Problem requirements:
Could you restate all of the records below exactly, with the pictures left out?

Records for the task:
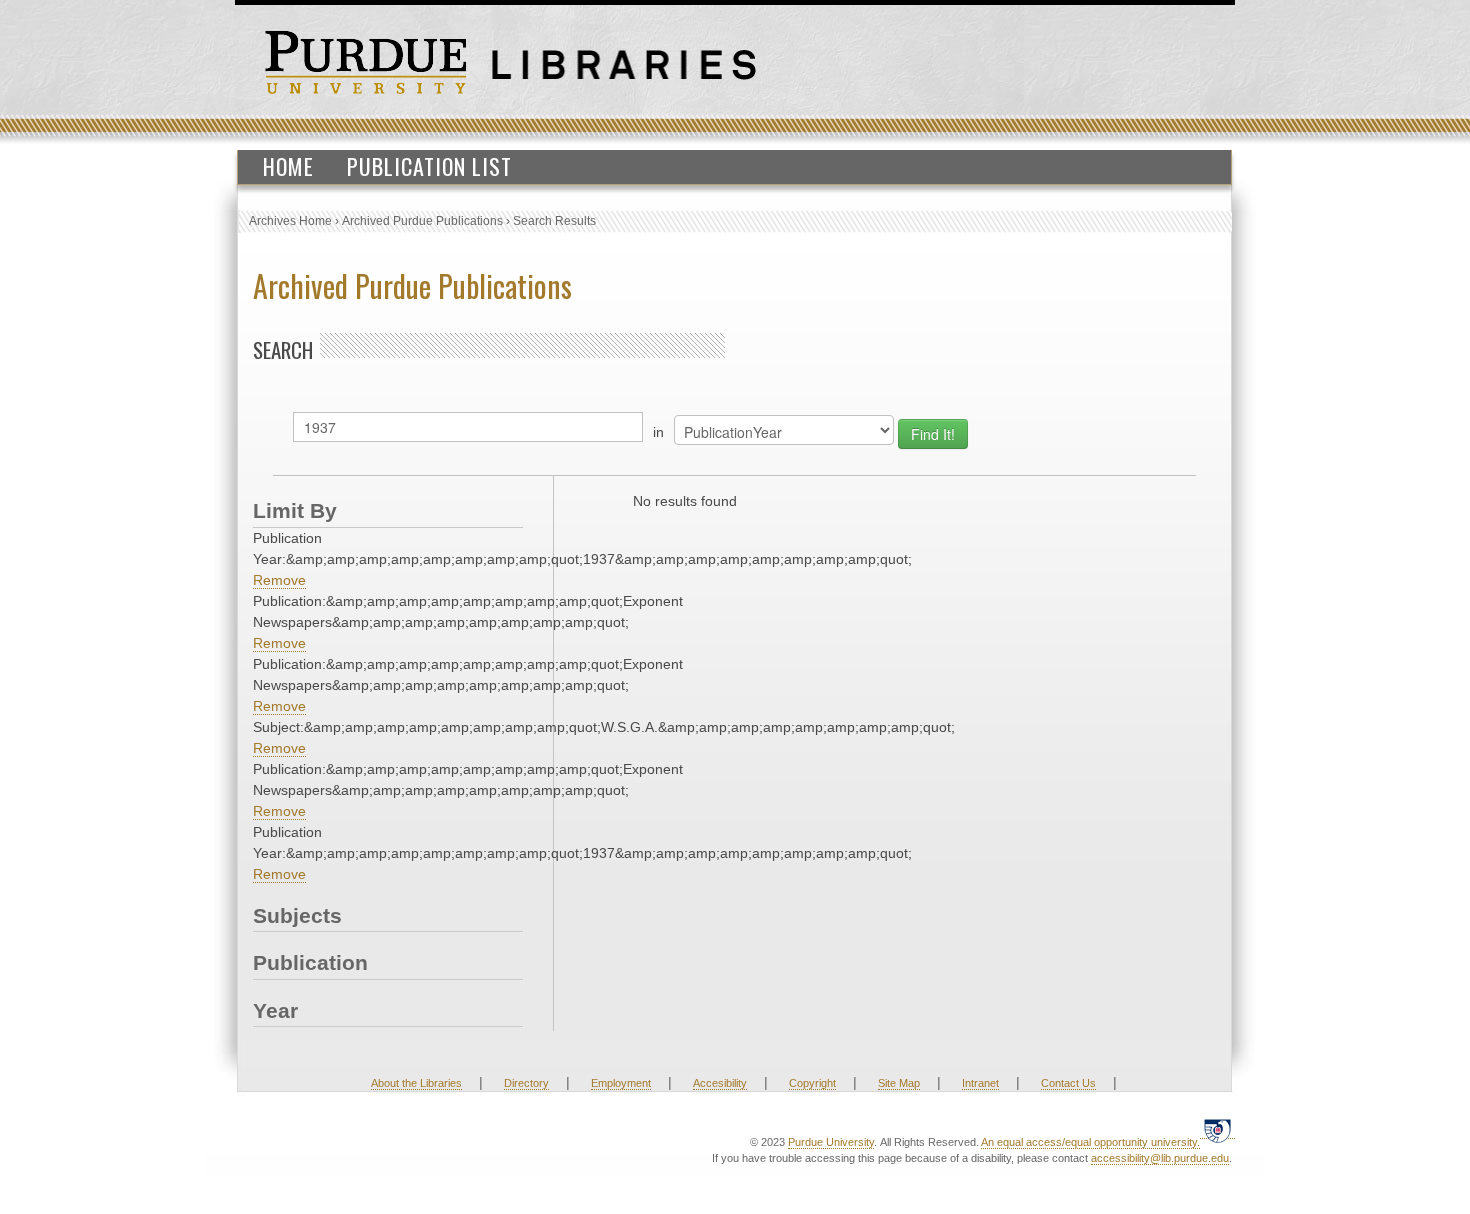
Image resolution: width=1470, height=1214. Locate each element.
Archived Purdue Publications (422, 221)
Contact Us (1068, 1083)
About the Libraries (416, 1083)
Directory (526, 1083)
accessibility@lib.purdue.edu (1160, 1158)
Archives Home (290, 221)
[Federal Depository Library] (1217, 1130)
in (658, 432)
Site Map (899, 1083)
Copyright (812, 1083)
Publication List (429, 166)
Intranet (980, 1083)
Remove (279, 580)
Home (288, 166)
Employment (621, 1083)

Response for this exercise:
Image resolution: width=1470, height=1214. Locate each element.
Archived Purdue Publications (422, 221)
Contact Us (1068, 1083)
About the Libraries (416, 1083)
Directory (526, 1083)
accessibility@lib.purdue.edu (1160, 1158)
Archives Home (290, 221)
[Federal Depository Library] (1217, 1130)
in (658, 432)
Site Map (899, 1083)
Copyright (812, 1083)
Publication List (429, 166)
Intranet (980, 1083)
Remove (279, 580)
Home (288, 166)
Employment (621, 1083)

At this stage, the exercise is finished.